Exercise details →
Starting with the line that contains "Where should I" and going on through the end of the entries below, rewrite those lines, requests included, scaling every coordinate in the answers by 2.35 and rounding to whole numbers, with halves rounded up. Include only those lines and leave the pictures out.

Source records →
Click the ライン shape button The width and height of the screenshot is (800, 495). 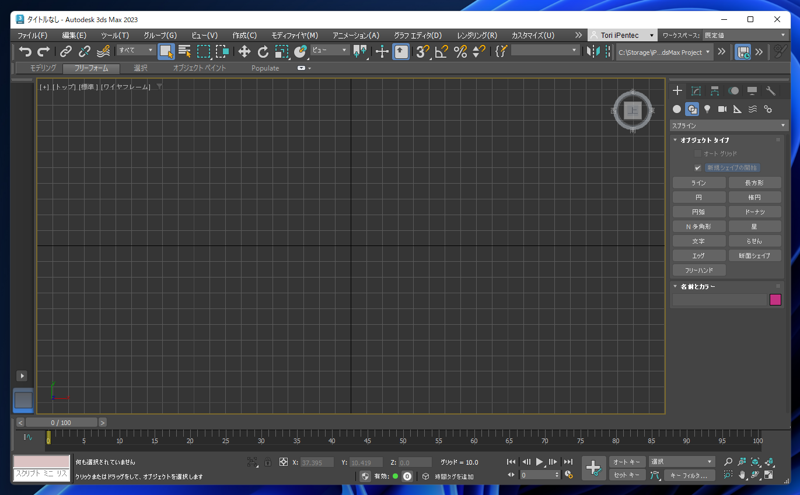pyautogui.click(x=699, y=183)
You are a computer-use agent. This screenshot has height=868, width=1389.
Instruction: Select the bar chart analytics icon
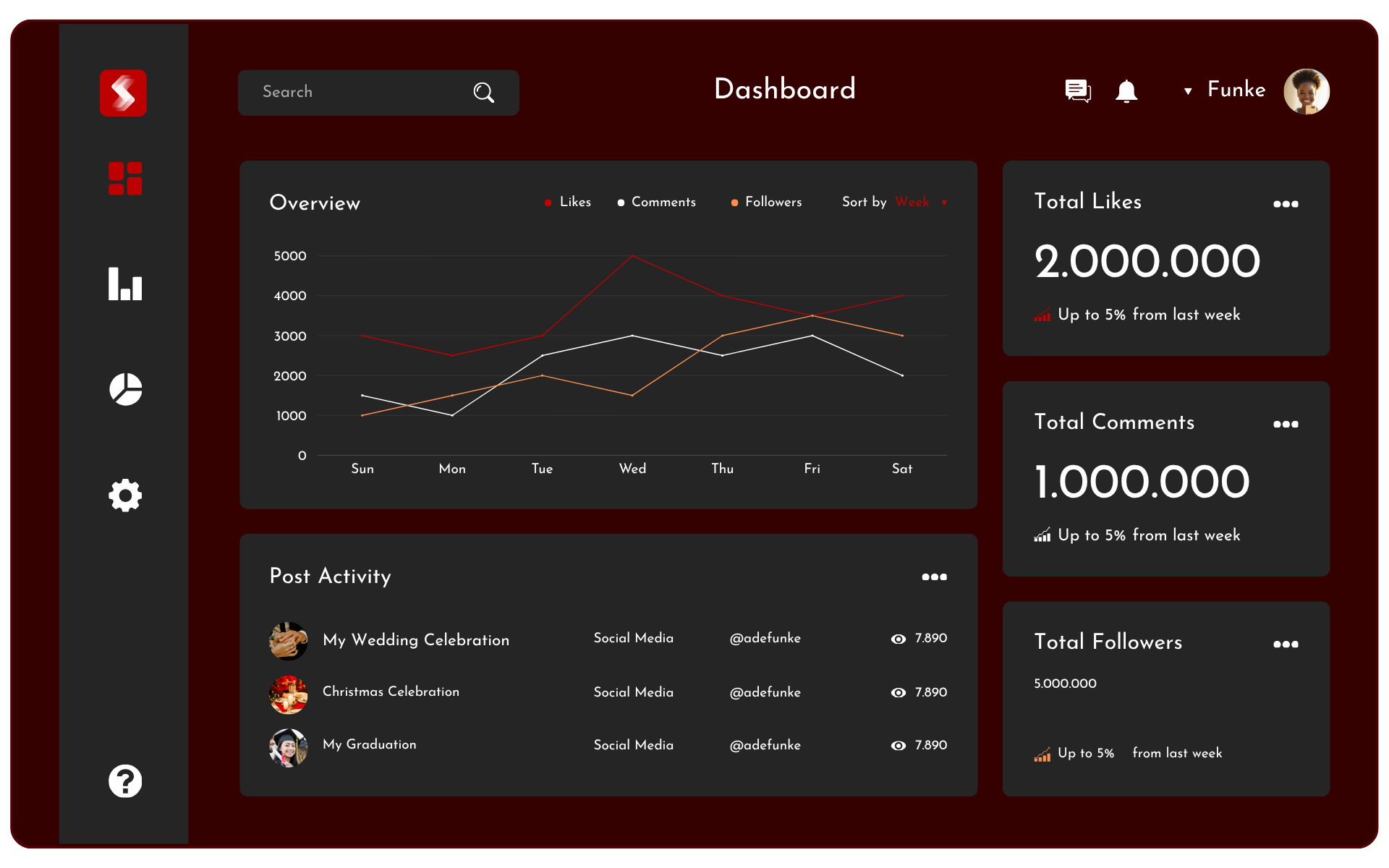[x=124, y=284]
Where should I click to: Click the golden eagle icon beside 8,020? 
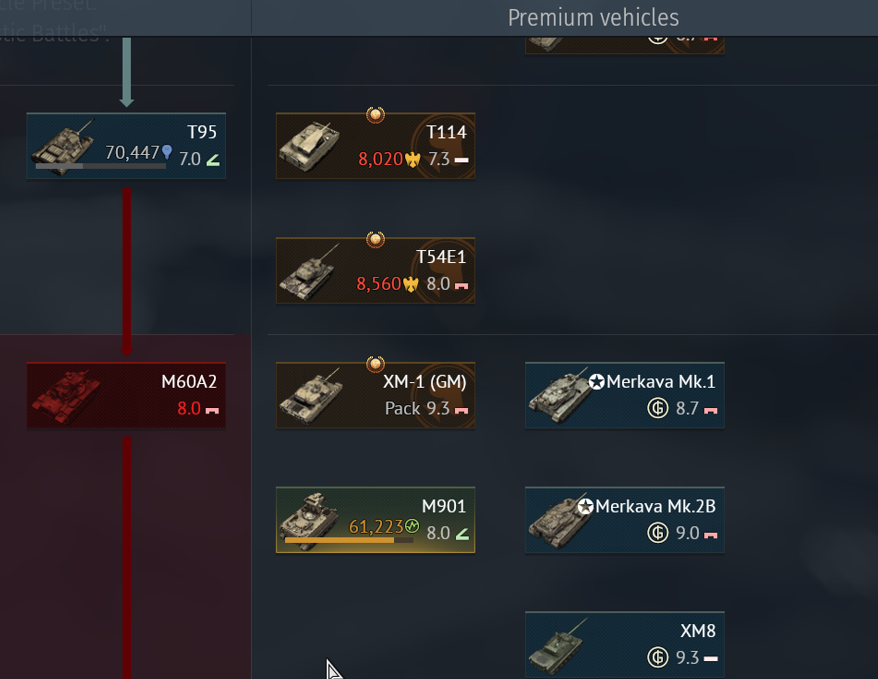click(x=413, y=160)
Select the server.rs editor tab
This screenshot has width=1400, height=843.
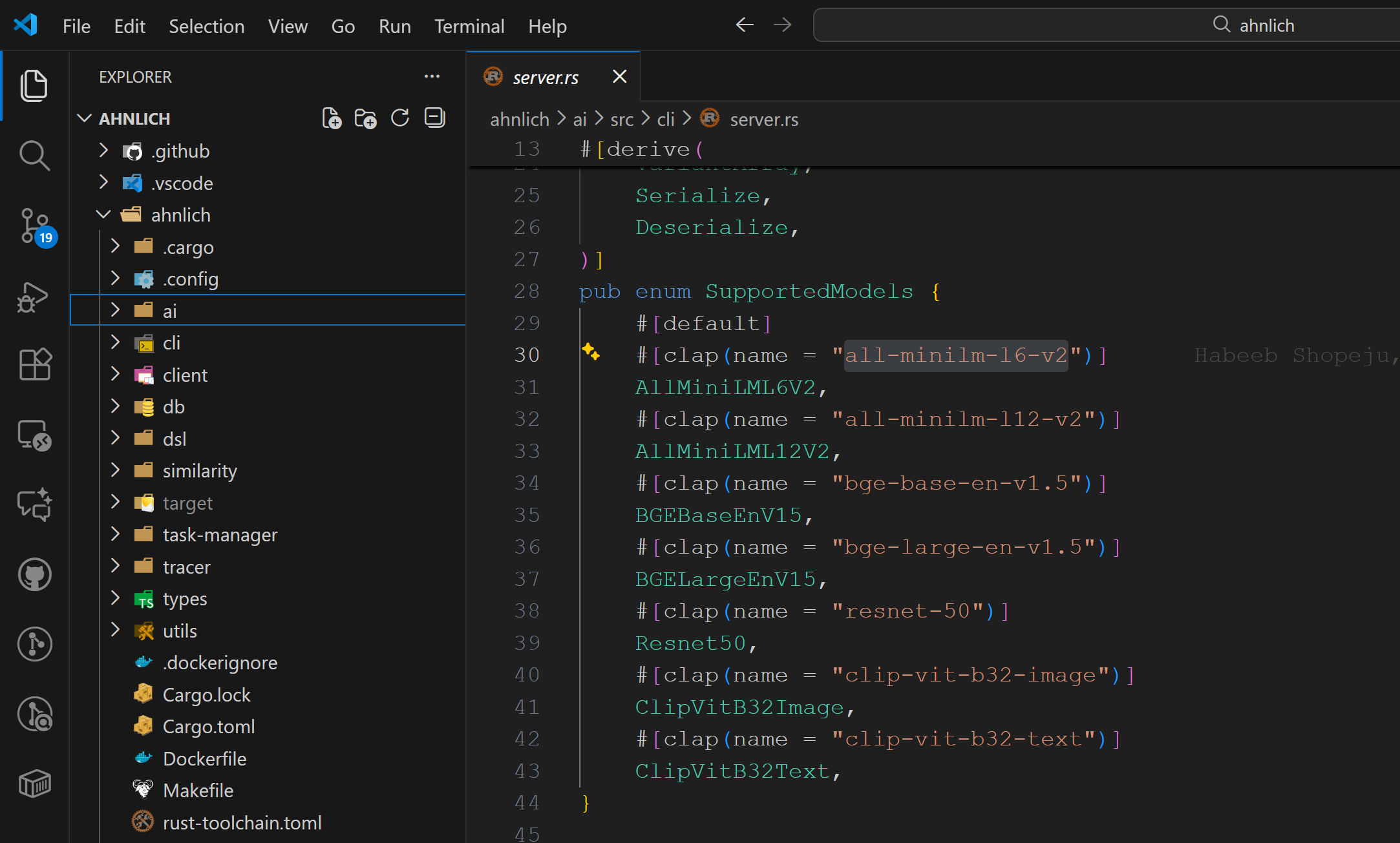click(546, 77)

Exercise output →
Where should I click to: Click the golden eagle icon beside 8,020? 
click(x=971, y=376)
Select the server.rs editor tab
This screenshot has width=1400, height=843.
click(1283, 181)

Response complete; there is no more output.